No es el mejor poema de Claudio Rodríguez, pero no le hace falta serlo para que encontremos en esa página el motivo, acaso inevitable, de toda literatura. El poema es “Lo que no se marchita” y pertenece a un libro que podría haber sido publicado ayer, El vuelo de la celebración (1976), un libro donde lo que se celebra es la realidad a pesar de la historia, a pesar de la podredumbre.
Ve el poeta a un corro de niños y entiende que si hay una casa de la que no se debe salir es esa. De alguna forma esos niños, sin decir nada, le acusan, porque quien descubre el mundo sabe más del mundo que quien viene de vuelta y hace muecas y da lecciones de humo.
Luego se detiene en una niña y escribe:
Contemplo ahora a la niña más pequeña:
la que pone su infancia
bajo la leña.
Hay que salvarla. Canta y baila torpemente
y hay que salvarla.
Esa delicadeza que hay en su torpeza
hay que salvarla.
No es el poeta el que ofrece, sino el que pide. No es el escritor el que da sino el que recibe, y debe entender lo que recibe y devolverlo. Por eso Claudio Rodríguez ve en el corro de niños a los maestros y en él, en su madurez, al aprendiz.
Hay que salvar al que pasa, al que trabaja y muere a nuestro lado, a los que juegan o callan, porque la literatura es vida o es nada. Si no se escribe para salvar algo del fraude del tiempo nada se escribe.
Y cuántas veces, sin merecimiento,
estoy junto a este corro, junto a esta
cúpula,
junto a los niños que no tienen sombra.
Las casas más dignas son las arruinadas, porque en ellas nada miente, nada se maquilla, justo allí donde cuelgan unos cables de la fachada, donde se acumula la tierra en el alféizar y el número sobre la puerta palidece y tose.

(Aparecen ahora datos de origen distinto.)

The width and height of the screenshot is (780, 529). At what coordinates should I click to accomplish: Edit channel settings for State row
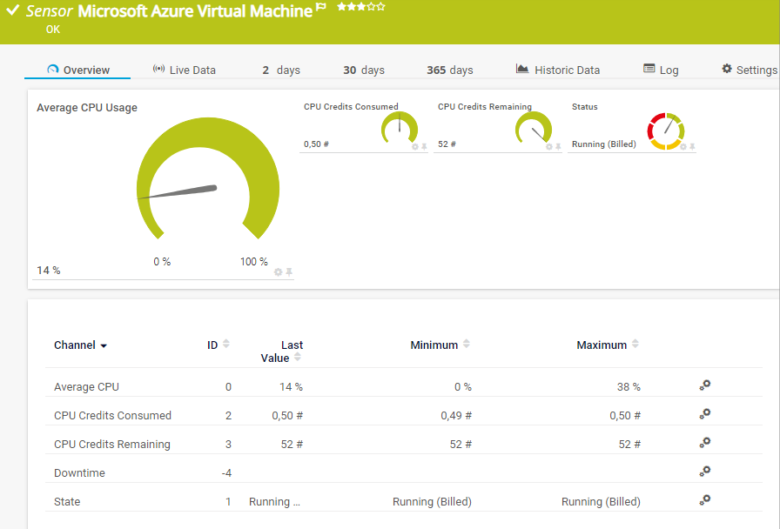(x=705, y=500)
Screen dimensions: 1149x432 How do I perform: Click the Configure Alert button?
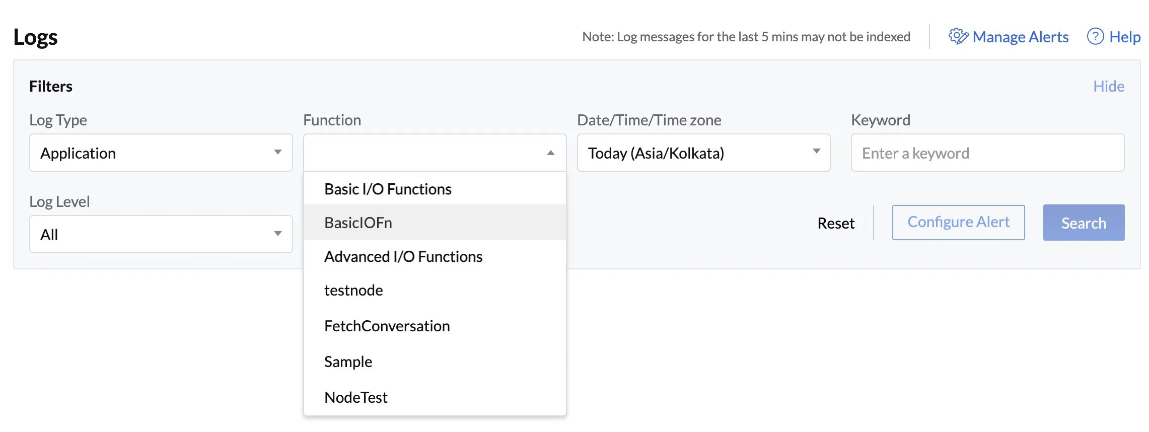click(x=958, y=223)
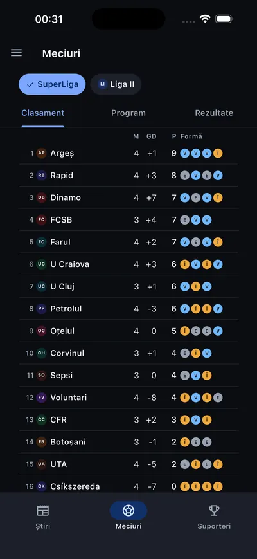Image resolution: width=257 pixels, height=559 pixels.
Task: Tap the Argeș AP team badge
Action: point(42,153)

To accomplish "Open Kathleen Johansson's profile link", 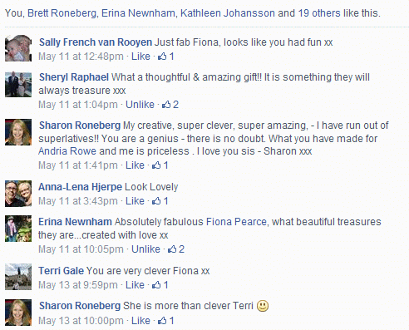I will pyautogui.click(x=228, y=13).
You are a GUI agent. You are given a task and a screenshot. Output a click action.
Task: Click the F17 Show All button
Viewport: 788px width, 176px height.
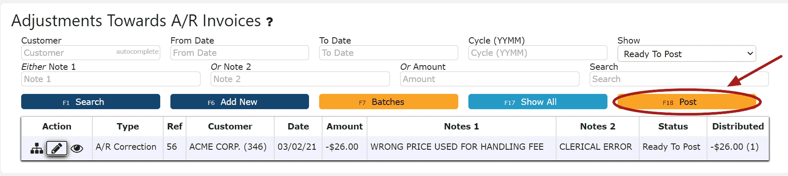click(x=537, y=102)
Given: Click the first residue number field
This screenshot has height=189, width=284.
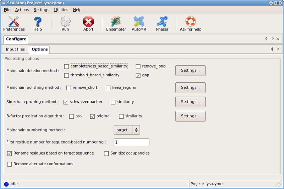Looking at the screenshot, I should point(131,142).
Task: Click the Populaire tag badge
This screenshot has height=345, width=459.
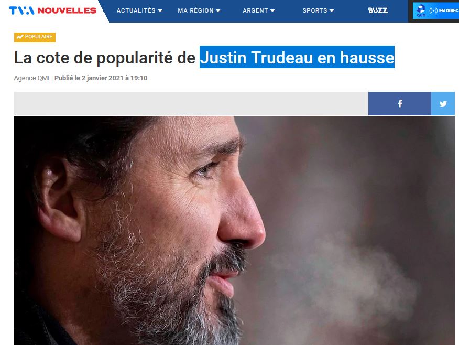Action: (35, 37)
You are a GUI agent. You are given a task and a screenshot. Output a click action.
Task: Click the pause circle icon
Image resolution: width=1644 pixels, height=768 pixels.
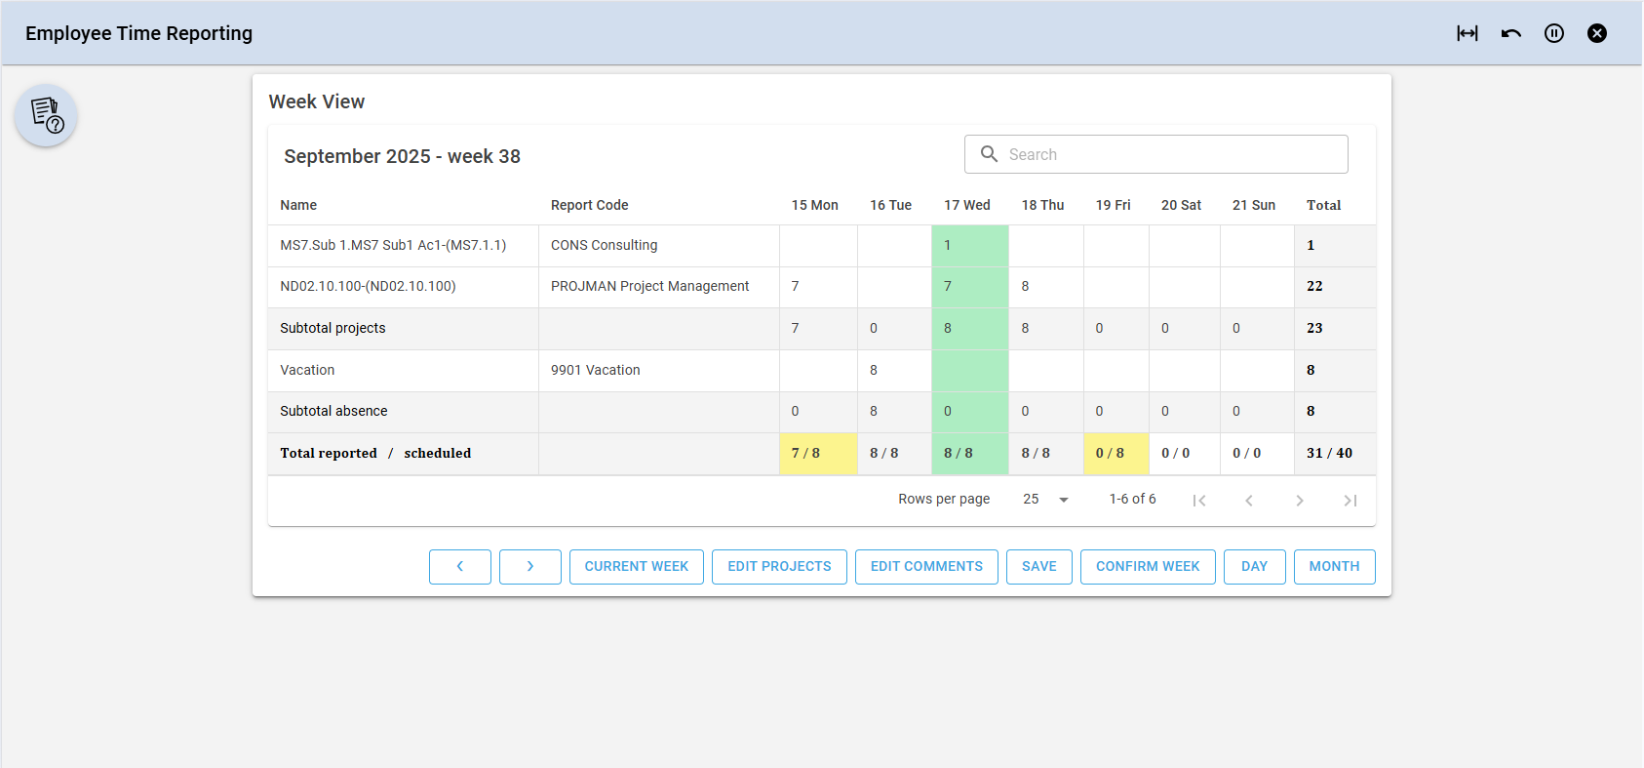click(1554, 33)
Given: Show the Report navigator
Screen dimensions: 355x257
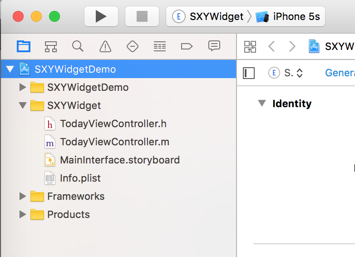Looking at the screenshot, I should coord(214,46).
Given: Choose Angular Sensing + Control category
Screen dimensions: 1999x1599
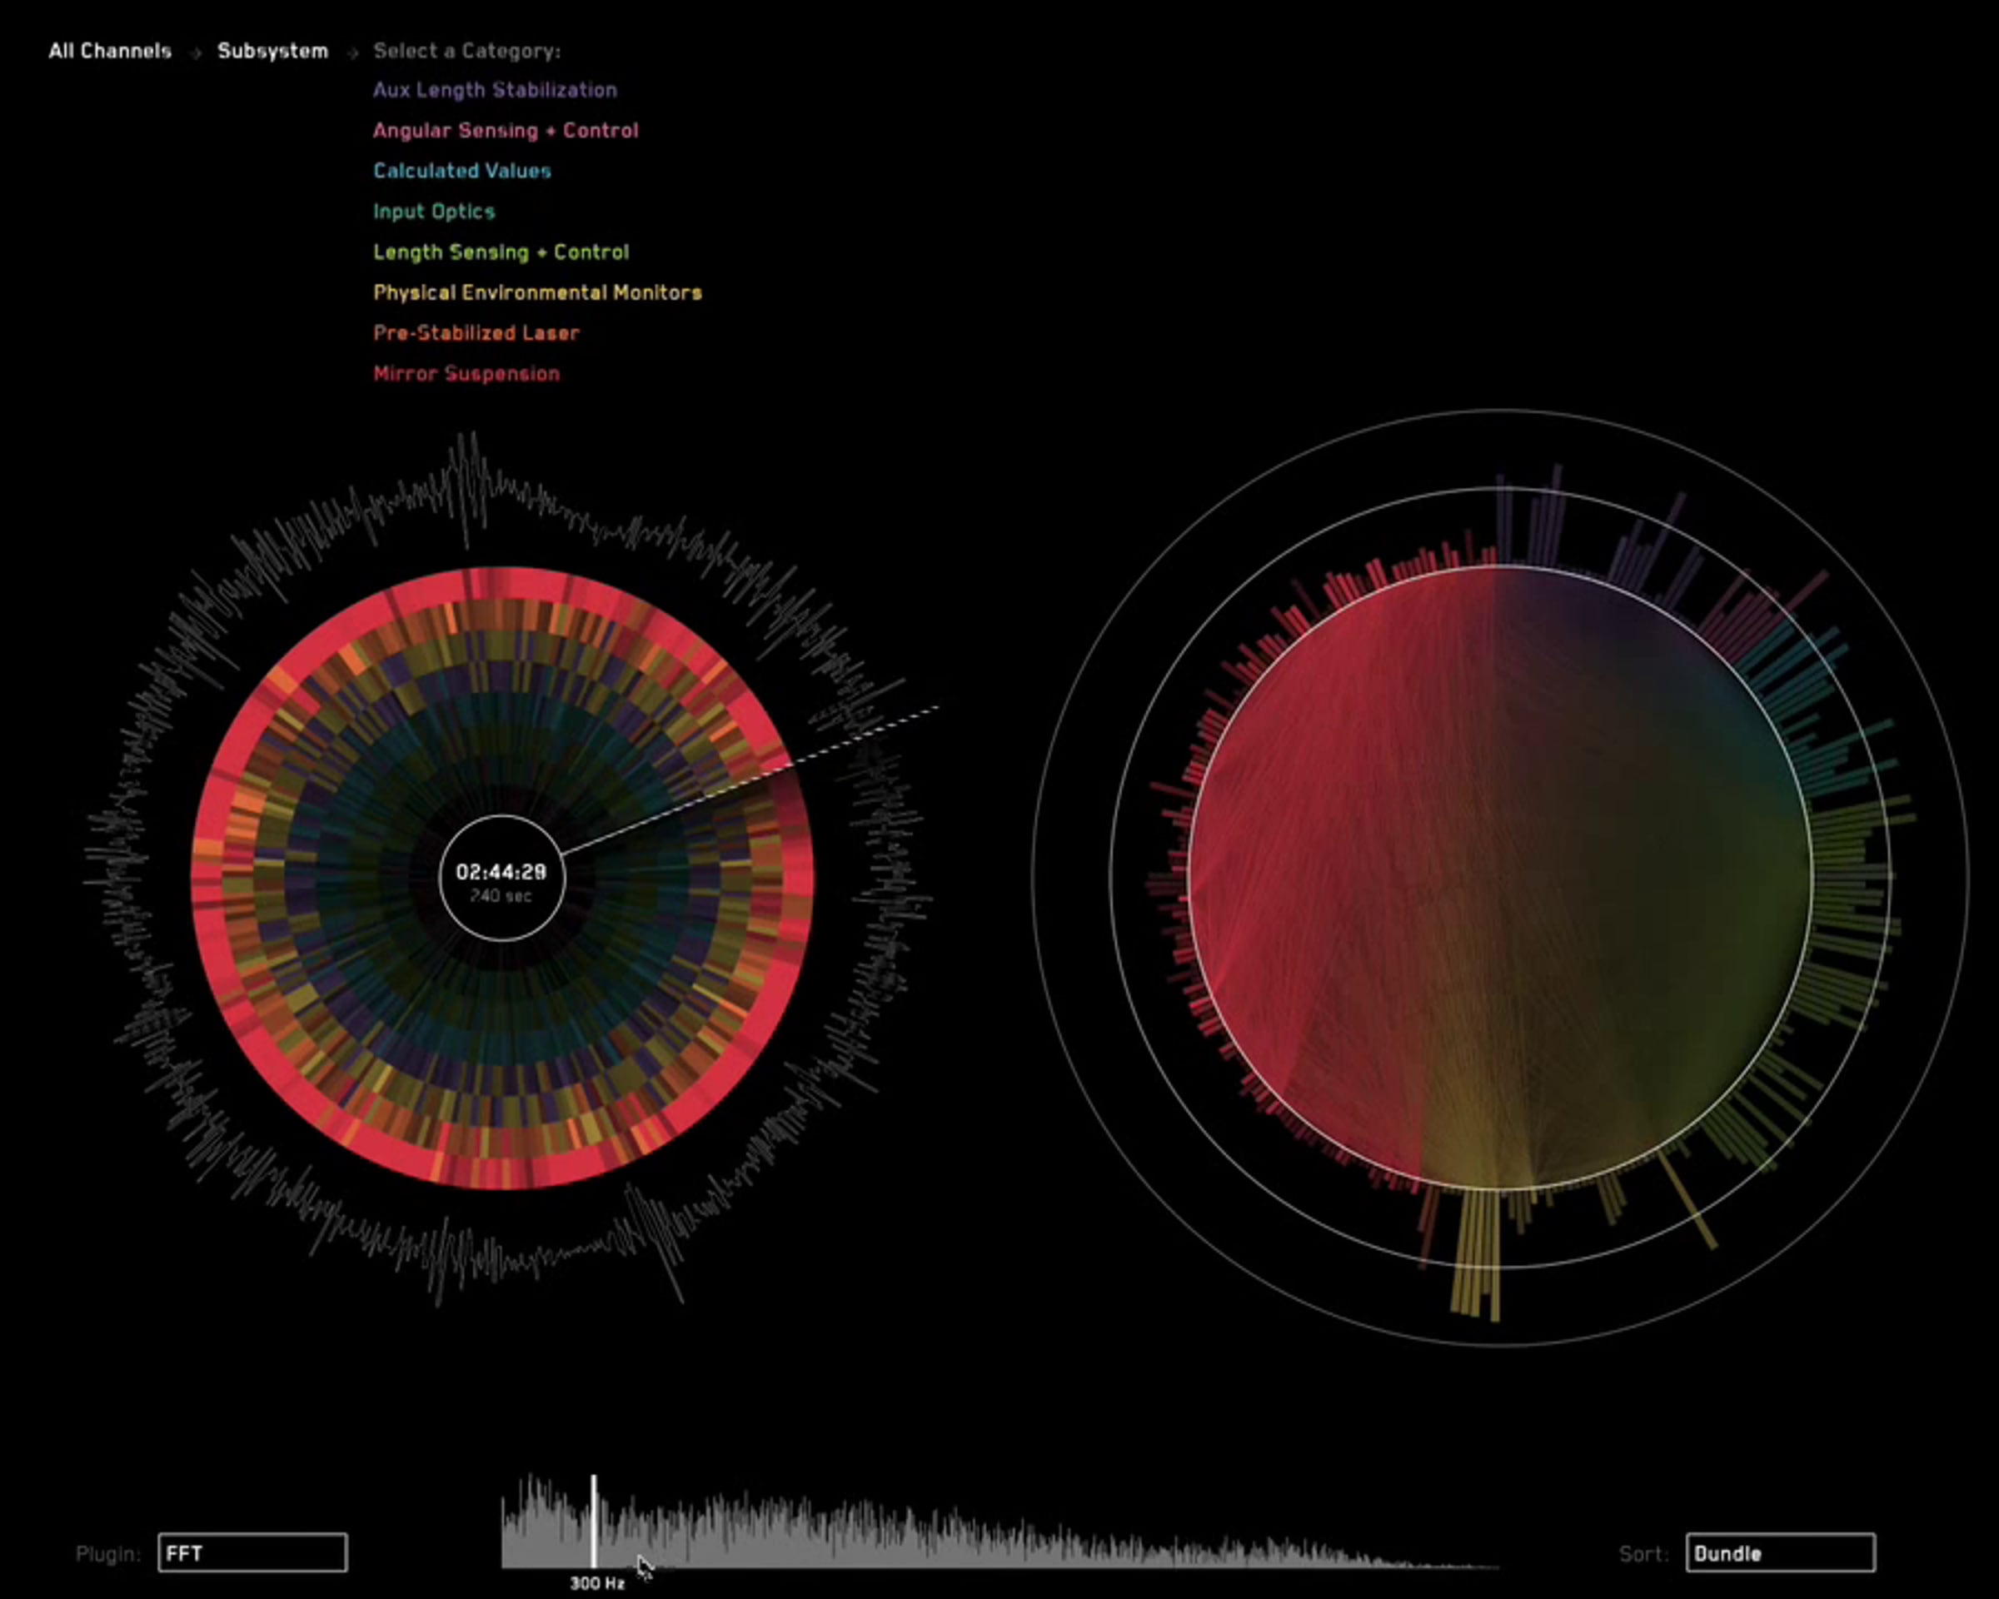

Dos gatos rondan una bandeja de carne bajo un coche, protectores de un banquete de caducidades y sobras. Los cristales rotos de una ventana amagan un grito. La calle desciende estrecha, baja, desacompasada. El balbuceo de un televisor crece y se apaga junto al zumbido de una mosca.
Se diría que está todo recién muerto, dispuesto para ser derribado, para empezar de nuevo.
Llego entonces a una plaza y en la plaza hay unas canchas donde juegan unos adolescentes y en su juego, en su espontánea forma de no rendirse, de creer en esta demencia, debe habitar una resistencia.
No les importa a estos adolescentes estar fuera del mundo. Y el dolor o la injusticia les llueve encima mientras corren, y nada les detiene. Son ellos lo que hablan, ellos los que enseñan. Solo hay que acercarse y escuchar.
Todo es nuevo para el que lo ve nuevo. Afortunadamente la vejez del mundo resbala por la conciencia de los más jóvenes. "Esa delicadeza que hay en su torpeza/ hay que salvarla". Ver eso, sentirlo y saber contarlo así, sin estridencias, es salvarlo un poco. Es ser poeta.
ResponderEliminarMe ha gustado mucho la entrada.
Claudio Rodríguez, uno de mis poetas españoles favoritos de cualquier época. En mi cabeza siempre resuena otro poema suyo, "Como el son de las hojas del álamo", entre tantos otros: "El dolor verdadero no hace ruido..." Bello texto, Bruno, como siempre.
ResponderEliminarGracias por vuestros comentarios, Olga e Iván. Claudio Rodríguez, esa alegría suya que nace del dolor, como quien va mal vestido pero sonriente, sigue nueva.